[Task description]: Produce an exact transcript of all the records.

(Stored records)
========================
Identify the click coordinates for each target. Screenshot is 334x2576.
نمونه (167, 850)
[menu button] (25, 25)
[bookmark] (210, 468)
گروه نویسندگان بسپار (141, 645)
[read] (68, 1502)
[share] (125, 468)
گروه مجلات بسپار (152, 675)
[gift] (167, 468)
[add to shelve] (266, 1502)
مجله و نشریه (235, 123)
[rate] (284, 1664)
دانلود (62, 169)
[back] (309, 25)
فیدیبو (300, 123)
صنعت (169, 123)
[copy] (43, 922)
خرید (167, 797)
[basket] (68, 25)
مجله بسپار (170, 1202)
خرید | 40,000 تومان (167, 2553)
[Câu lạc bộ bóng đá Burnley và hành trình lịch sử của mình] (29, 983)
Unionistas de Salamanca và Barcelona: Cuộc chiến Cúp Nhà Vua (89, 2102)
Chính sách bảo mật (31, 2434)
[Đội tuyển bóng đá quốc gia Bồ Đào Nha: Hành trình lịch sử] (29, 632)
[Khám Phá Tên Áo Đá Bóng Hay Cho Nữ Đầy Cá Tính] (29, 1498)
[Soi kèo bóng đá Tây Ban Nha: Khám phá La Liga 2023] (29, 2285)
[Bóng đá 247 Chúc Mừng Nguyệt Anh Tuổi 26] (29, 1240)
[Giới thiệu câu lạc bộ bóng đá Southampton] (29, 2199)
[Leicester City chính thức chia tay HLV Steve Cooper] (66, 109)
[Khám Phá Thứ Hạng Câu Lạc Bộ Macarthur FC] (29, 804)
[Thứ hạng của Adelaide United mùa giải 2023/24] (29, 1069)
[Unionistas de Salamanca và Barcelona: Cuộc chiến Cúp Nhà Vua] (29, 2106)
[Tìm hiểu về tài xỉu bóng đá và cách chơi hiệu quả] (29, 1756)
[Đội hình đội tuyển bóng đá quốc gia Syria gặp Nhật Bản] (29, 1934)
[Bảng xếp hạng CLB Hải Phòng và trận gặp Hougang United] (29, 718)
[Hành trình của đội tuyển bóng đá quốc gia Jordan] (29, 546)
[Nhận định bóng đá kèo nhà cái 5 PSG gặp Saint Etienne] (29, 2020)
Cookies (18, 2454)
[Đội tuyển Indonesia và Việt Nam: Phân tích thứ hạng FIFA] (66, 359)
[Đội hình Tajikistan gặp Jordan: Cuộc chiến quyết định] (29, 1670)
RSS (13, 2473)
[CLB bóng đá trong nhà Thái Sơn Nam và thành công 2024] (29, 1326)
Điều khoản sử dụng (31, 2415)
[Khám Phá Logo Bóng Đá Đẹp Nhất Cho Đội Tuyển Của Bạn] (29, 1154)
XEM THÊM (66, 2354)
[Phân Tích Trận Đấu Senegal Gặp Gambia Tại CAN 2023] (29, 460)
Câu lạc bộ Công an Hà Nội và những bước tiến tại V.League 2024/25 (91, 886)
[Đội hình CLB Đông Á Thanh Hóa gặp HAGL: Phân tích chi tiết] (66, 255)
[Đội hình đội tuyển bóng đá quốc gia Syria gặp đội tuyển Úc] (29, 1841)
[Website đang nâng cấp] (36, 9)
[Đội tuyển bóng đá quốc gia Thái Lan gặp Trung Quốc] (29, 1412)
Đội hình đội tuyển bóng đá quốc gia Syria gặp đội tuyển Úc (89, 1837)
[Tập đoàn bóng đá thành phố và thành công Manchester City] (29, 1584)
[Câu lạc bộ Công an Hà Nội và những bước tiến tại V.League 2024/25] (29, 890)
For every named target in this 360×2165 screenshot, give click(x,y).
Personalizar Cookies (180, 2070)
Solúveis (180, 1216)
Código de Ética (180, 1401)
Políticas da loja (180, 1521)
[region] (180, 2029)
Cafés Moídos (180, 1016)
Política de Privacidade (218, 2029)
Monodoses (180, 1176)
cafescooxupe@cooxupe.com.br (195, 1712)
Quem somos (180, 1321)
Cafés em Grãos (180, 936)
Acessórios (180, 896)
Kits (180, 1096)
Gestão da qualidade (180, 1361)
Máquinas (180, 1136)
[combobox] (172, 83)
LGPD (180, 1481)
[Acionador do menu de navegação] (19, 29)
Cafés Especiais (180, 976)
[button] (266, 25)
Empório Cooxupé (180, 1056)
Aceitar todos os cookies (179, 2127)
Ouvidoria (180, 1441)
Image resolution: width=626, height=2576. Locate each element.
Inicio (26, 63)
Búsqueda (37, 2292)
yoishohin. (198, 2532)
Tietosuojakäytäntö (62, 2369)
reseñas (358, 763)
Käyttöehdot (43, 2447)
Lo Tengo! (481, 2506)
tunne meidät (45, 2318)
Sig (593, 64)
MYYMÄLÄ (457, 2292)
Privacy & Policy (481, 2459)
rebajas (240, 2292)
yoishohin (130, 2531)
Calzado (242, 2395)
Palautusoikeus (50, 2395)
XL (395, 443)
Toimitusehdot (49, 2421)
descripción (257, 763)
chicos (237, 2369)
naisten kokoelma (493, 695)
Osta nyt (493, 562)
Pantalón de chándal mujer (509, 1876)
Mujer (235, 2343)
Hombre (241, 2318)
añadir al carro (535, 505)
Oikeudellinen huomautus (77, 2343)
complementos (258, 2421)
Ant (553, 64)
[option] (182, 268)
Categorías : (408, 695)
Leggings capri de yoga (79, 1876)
========================
[Answer below]:
Identify the click coordinates for each target. Screenshot is 334x2576.
نمونه (167, 850)
[menu button] (25, 25)
[bookmark] (210, 468)
گروه نویسندگان بسپار (141, 645)
[read] (68, 1502)
[share] (125, 468)
گروه مجلات بسپار (152, 675)
[gift] (167, 468)
[add to shelve] (266, 1502)
مجله و نشریه (235, 123)
[rate] (284, 1664)
دانلود (62, 169)
[back] (309, 25)
فیدیبو (300, 123)
صنعت (169, 123)
[copy] (43, 922)
خرید (167, 797)
[basket] (68, 25)
مجله بسپار (170, 1202)
خرید | 40,000 تومان (167, 2553)
[Câu lạc bộ bóng đá Burnley và hành trình lịch sử của mình] (29, 983)
Unionistas de Salamanca và Barcelona: Cuộc chiến Cúp Nhà Vua (89, 2102)
Chính sách bảo mật (31, 2434)
[Đội tuyển bóng đá quốc gia Bồ Đào Nha: Hành trình lịch sử] (29, 632)
[Khám Phá Tên Áo Đá Bóng Hay Cho Nữ Đầy Cá Tính] (29, 1498)
[Soi kèo bóng đá Tây Ban Nha: Khám phá La Liga 2023] (29, 2285)
[Bóng đá 247 Chúc Mừng Nguyệt Anh Tuổi 26] (29, 1240)
[Giới thiệu câu lạc bộ bóng đá Southampton] (29, 2199)
[Leicester City chính thức chia tay HLV Steve Cooper] (66, 109)
[Khám Phá Thứ Hạng Câu Lạc Bộ Macarthur FC] (29, 804)
[Thứ hạng của Adelaide United mùa giải 2023/24] (29, 1069)
[Unionistas de Salamanca và Barcelona: Cuộc chiến Cúp Nhà Vua] (29, 2106)
[Tìm hiểu về tài xỉu bóng đá và cách chơi hiệu quả] (29, 1756)
[Đội hình đội tuyển bóng đá quốc gia Syria gặp Nhật Bản] (29, 1934)
[Bảng xếp hạng CLB Hải Phòng và trận gặp Hougang United] (29, 718)
[Hành trình của đội tuyển bóng đá quốc gia Jordan] (29, 546)
[Nhận định bóng đá kèo nhà cái 5 PSG gặp Saint Etienne] (29, 2020)
Cookies (18, 2454)
[Đội tuyển Indonesia và Việt Nam: Phân tích thứ hạng FIFA] (66, 359)
[Đội hình Tajikistan gặp Jordan: Cuộc chiến quyết định] (29, 1670)
RSS (13, 2473)
[CLB bóng đá trong nhà Thái Sơn Nam và thành công 2024] (29, 1326)
Điều khoản sử dụng (31, 2415)
[Khám Phá Logo Bóng Đá Đẹp Nhất Cho Đội Tuyển Của Bạn] (29, 1154)
XEM THÊM (66, 2354)
[Phân Tích Trận Đấu Senegal Gặp Gambia Tại CAN 2023] (29, 460)
Câu lạc bộ Công an Hà Nội và những bước tiến tại V.League 2024/25 (91, 886)
[Đội hình CLB Đông Á Thanh Hóa gặp HAGL: Phân tích chi tiết] (66, 255)
[Đội hình đội tuyển bóng đá quốc gia Syria gặp đội tuyển Úc] (29, 1841)
[Website đang nâng cấp] (36, 9)
[Đội tuyển bóng đá quốc gia Thái Lan gặp Trung Quốc] (29, 1412)
Đội hình đội tuyển bóng đá quốc gia Syria gặp đội tuyển Úc (89, 1837)
[Tập đoàn bóng đá thành phố và thành công Manchester City] (29, 1584)
[Câu lạc bộ Công an Hà Nội và những bước tiến tại V.League 2024/25] (29, 890)
For every named target in this 360×2165 screenshot, give click(x,y).
Personalizar Cookies (180, 2070)
Solúveis (180, 1216)
Código de Ética (180, 1401)
Políticas da loja (180, 1521)
[region] (180, 2029)
Cafés Moídos (180, 1016)
Política de Privacidade (218, 2029)
Monodoses (180, 1176)
cafescooxupe@cooxupe.com.br (195, 1712)
Quem somos (180, 1321)
Cafés em Grãos (180, 936)
Acessórios (180, 896)
Kits (180, 1096)
Gestão da qualidade (180, 1361)
Máquinas (180, 1136)
[combobox] (172, 83)
LGPD (180, 1481)
[Acionador do menu de navegação] (19, 29)
Cafés Especiais (180, 976)
[button] (266, 25)
Empório Cooxupé (180, 1056)
Aceitar todos os cookies (179, 2127)
Ouvidoria (180, 1441)
Image resolution: width=626, height=2576. Locate each element.
Inicio (26, 63)
Búsqueda (37, 2292)
yoishohin. (198, 2532)
Tietosuojakäytäntö (62, 2369)
reseñas (358, 763)
Käyttöehdot (43, 2447)
Lo Tengo! (481, 2506)
tunne meidät (45, 2318)
Sig (593, 64)
MYYMÄLÄ (457, 2292)
Privacy & Policy (481, 2459)
rebajas (240, 2292)
yoishohin (130, 2531)
Calzado (242, 2395)
Palautusoikeus (50, 2395)
XL (395, 443)
Toimitusehdot (49, 2421)
descripción (257, 763)
chicos (237, 2369)
naisten kokoelma (493, 695)
Osta nyt (493, 562)
Pantalón de chándal mujer (509, 1876)
Mujer (235, 2343)
Hombre (241, 2318)
añadir al carro (535, 505)
Oikeudellinen huomautus (77, 2343)
complementos (258, 2421)
Ant (553, 64)
[option] (182, 268)
Categorías : (408, 695)
Leggings capri de yoga (79, 1876)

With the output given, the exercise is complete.